### Exercise aim
For this exercise, output exactly and only the lines running from the one with "This screenshot has width=485, height=349." through the final line of the data below, without pictures.

[Stored records]
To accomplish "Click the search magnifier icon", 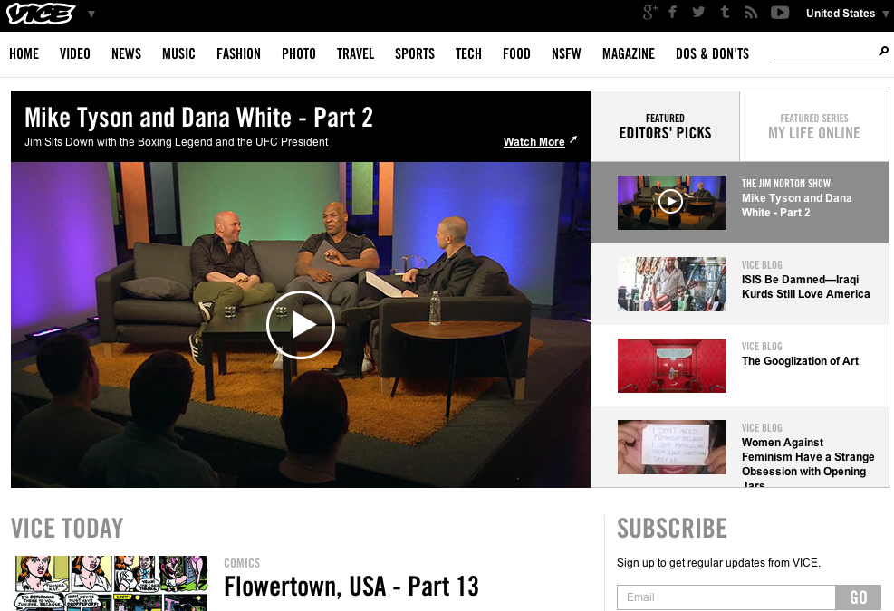I will click(883, 52).
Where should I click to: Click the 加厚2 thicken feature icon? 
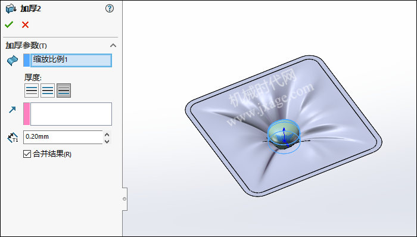click(11, 9)
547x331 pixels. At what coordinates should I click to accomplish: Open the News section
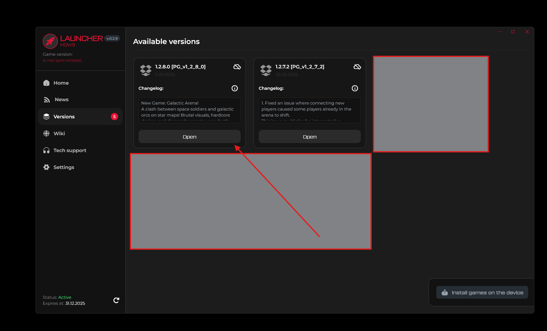click(x=61, y=100)
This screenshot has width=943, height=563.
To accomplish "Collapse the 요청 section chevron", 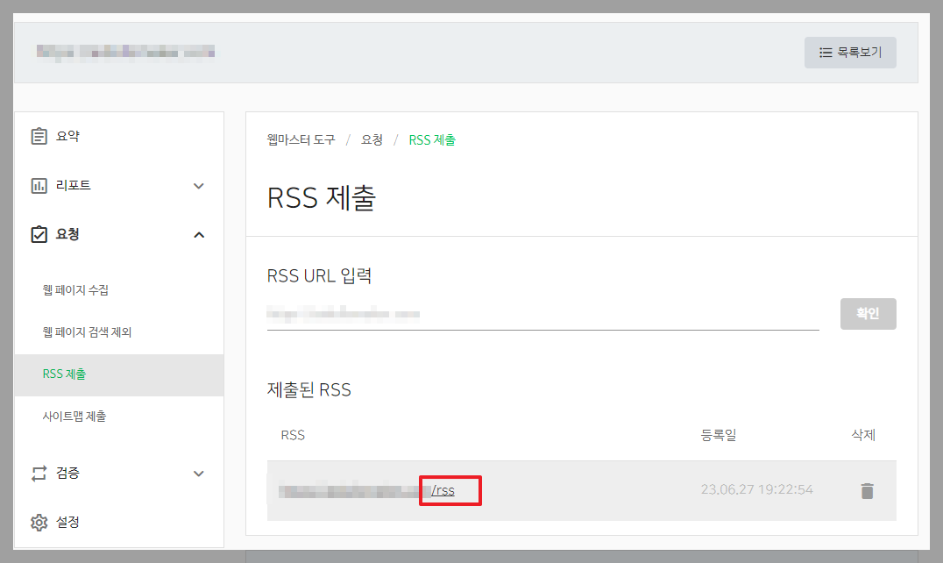I will click(199, 234).
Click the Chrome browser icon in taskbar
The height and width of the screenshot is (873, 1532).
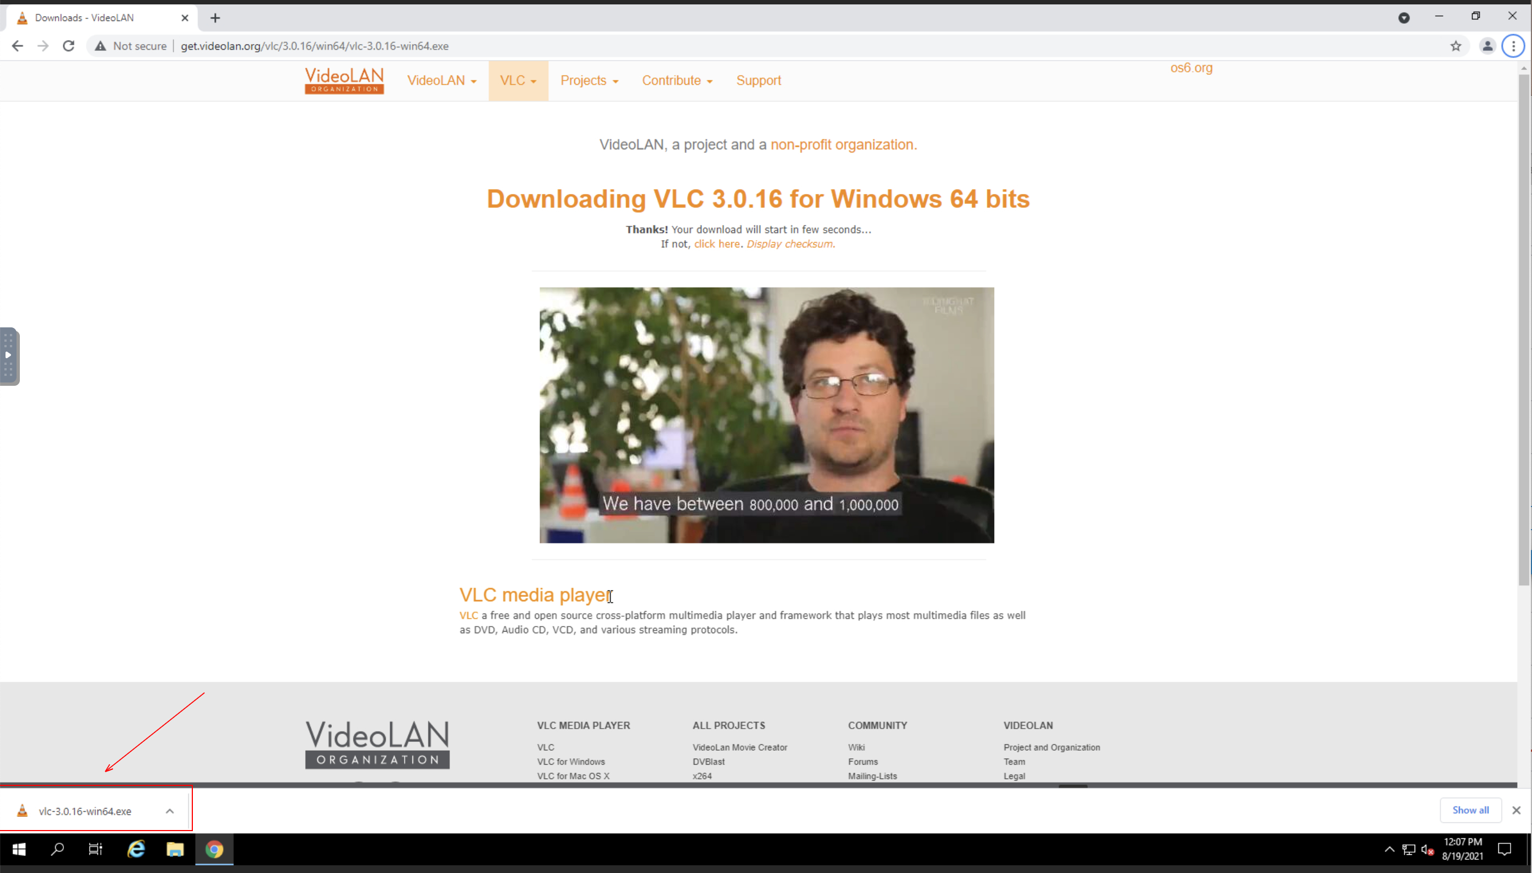coord(214,850)
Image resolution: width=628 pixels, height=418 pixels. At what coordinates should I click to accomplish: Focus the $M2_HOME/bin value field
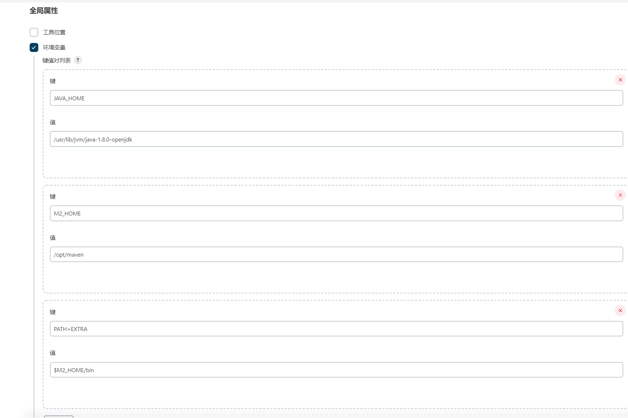pos(336,370)
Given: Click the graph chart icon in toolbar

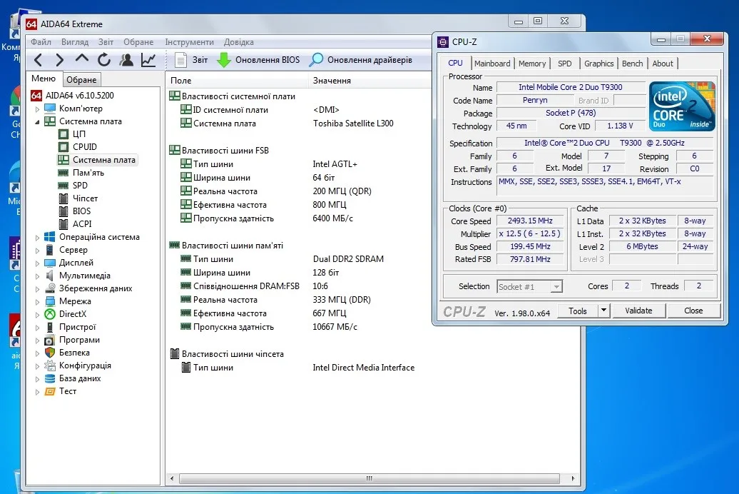Looking at the screenshot, I should (x=148, y=60).
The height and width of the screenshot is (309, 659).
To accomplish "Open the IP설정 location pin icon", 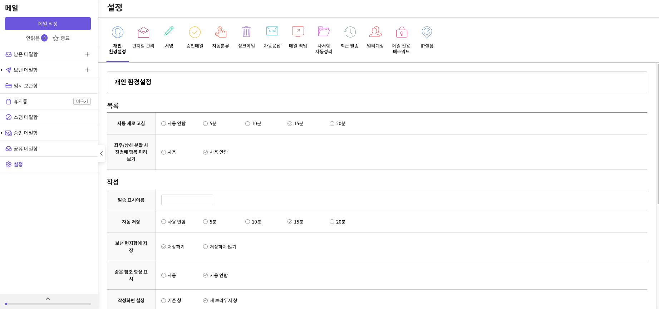I will (x=427, y=33).
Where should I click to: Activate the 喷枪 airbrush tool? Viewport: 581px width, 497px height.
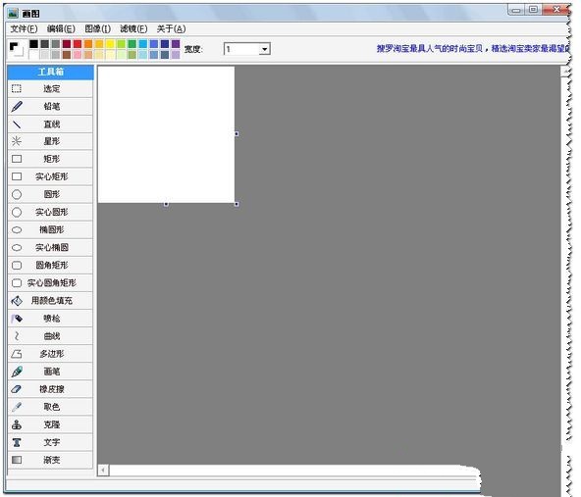50,319
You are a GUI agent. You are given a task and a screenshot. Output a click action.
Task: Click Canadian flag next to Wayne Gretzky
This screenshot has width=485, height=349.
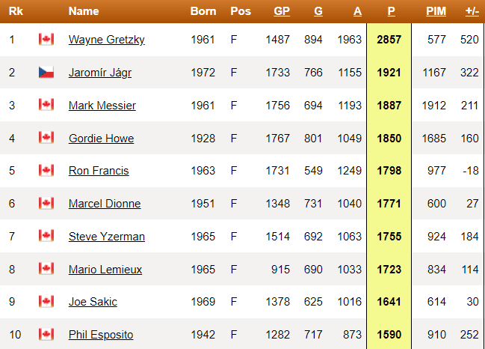46,40
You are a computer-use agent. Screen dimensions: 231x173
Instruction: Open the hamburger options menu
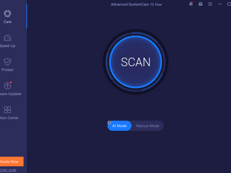click(210, 4)
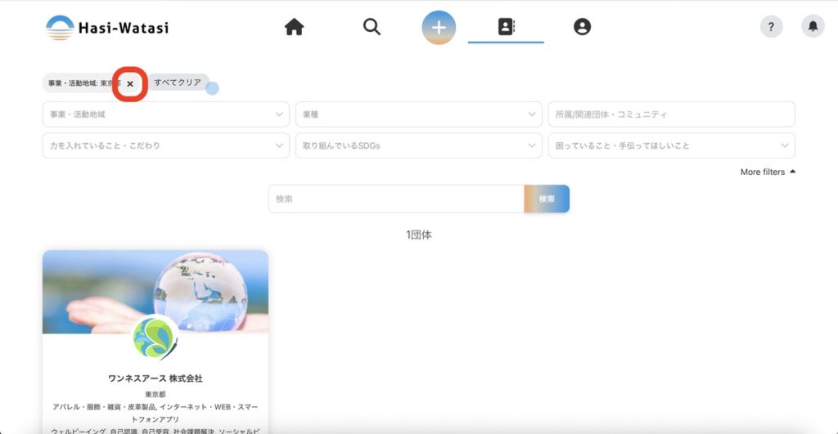Open the ワンネスアース 株式会社 card image
Screen dimensions: 838x434
tap(155, 290)
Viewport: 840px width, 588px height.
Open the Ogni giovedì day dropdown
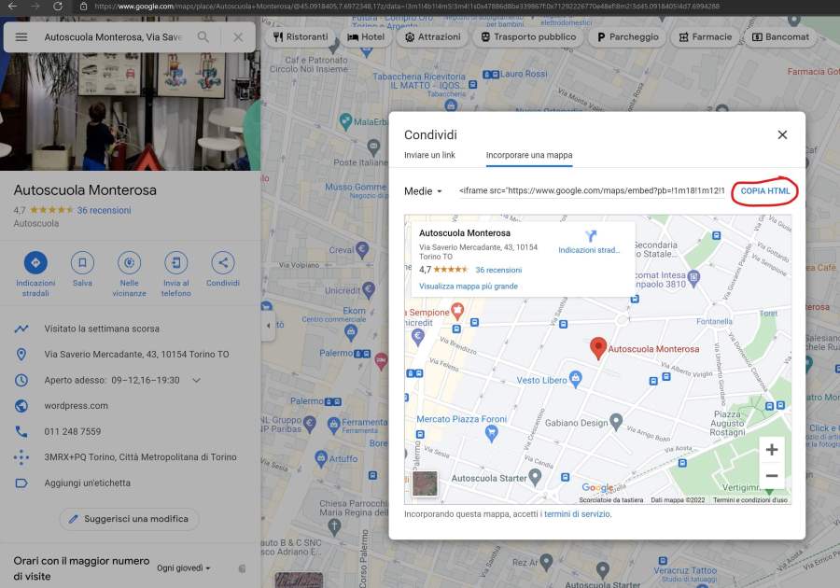184,567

### Written reply
This screenshot has width=485, height=349.
46,40
You are a computer-use agent. Screen dimensions: 231x173
Instruction: Open the hamburger options menu
click(210, 4)
Open the ワンネスアース 株式会社 card image
Screen dimensions: 838x434
tap(155, 290)
Viewport: 840px width, 588px height.
Open the Ogni giovedì day dropdown
184,567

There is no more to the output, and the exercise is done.